## WORK ITEM:
Please retype all of the following entries exactly.

Pixel coordinate grounding data:
------
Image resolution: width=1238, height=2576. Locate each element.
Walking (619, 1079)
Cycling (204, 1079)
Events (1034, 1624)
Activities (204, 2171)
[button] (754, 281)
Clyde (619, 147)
------
## SOLUTION FOR THIS EXERCISE:
Image resolution: width=1238, height=2576. Locate each element.
Walking (619, 1079)
Cycling (204, 1079)
Events (1034, 1624)
Activities (204, 2171)
[button] (754, 281)
Clyde (619, 147)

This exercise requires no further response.